Note that apt install snap doesn't install the appstore, it installs the general purpose gene finding program by the same name. You can make a trademark claim on the appstores, as well; note that a search for Tetris on Debian comes up with a lot more stuff calling itself Tetris then the Google Store.

>You have to convince them to include your app or library by doing certain, quite atrocious, things… and you you can not be certain that it would be available in that distribution! It must be installed separately and you can not even easily direct user to the store where he needs to just click “Install” to get another app!

I don't understand what this means.

> The rest of your story talks about how good curated distro is for the user who is also a developer

No. I run the mencoder contained in Debian despite the fact the mplayer developers fume about it. I could download the version from mplayerhq.hu and compile, and have in previous days, but don't feel like jumping through the extra hoops. Non-developer users would find compiling it much harder. Distros mean that you can install a program and it will work on your architecture, with your libraries, and not overwrite anything. (Note that snapd installs /usr/bin/snap, and snap doesn't. a compromise when snapd was added to the archive.) This is the same thing that the other Appstores offer, that any system that delivers source code or generic Linux binaries doesn't. This is what users need whether or not they're developers.

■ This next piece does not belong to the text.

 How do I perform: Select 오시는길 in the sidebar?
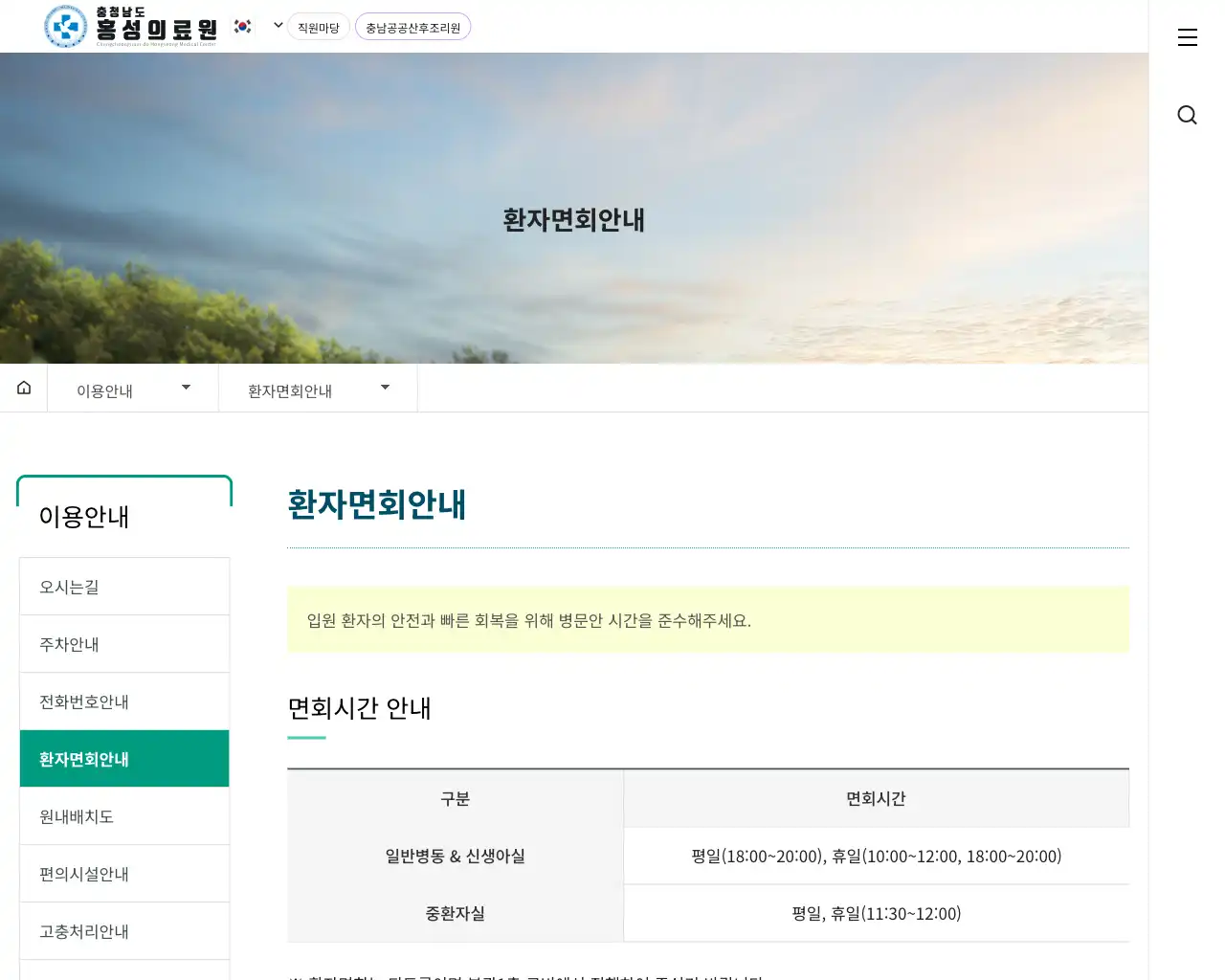(124, 587)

> (it's not included for various reasons, most often because it just doesn't exist in version for GNU/Linux)

? Are you complaining because Linux distributions don't package software that doesn't work on Linux?

> they only offer curated set of libraries thus you often find out that library you want or need is not included, or included in wrong version or can not be included because distro decided that it's duplicating functionality of some other library…

Non-developers never want to install a library. That's part of the advantage of distributions, that they never have to worry about installing libraries, they're automatically handled for them. They also keep the libraries up-to-date. so you aren't running an version of the libraries with known issues.

Again, with Debian, I don't recall them rejecting any library because it's duplicating functionality of some other library. If it wants to use the same file names, yes.

> Linux distros were never a good way to do that

To do what? Distros offer code compiled on your arch on your distro on the version of the distro with hopefully at least a smoke test. They do that job quite well.

> Instead you just use docker image to have predictable and reproducible builds.

From what I understand, docker images let you put down a turnkey database or web server on a server. They don't do anything for running various programs on the same X or Wayland screen. There are systems that run a program in its own box with its own libraries, but I have 1906 non-library Debian packages, and don't want to host all those libraries for each one.

Packaging Rust for Fedora

Posted Nov 2, 2022 15:11 UTC (Wed) by nim-nim (subscriber, #34454) [Link]

> There are no selection process which may decide whether fork of some product is original enough to be included.

There is no such selection process distro side either, the sole selection process is finding enough people motivated to build an n-th version of the same thing, and the only way to fail this process is to make building the n-th version too hard compared to the benefits it provided over the (n-1) other versions.

Which, is really easy to do when you are pulling hundreds of other modules which are all needing review individually.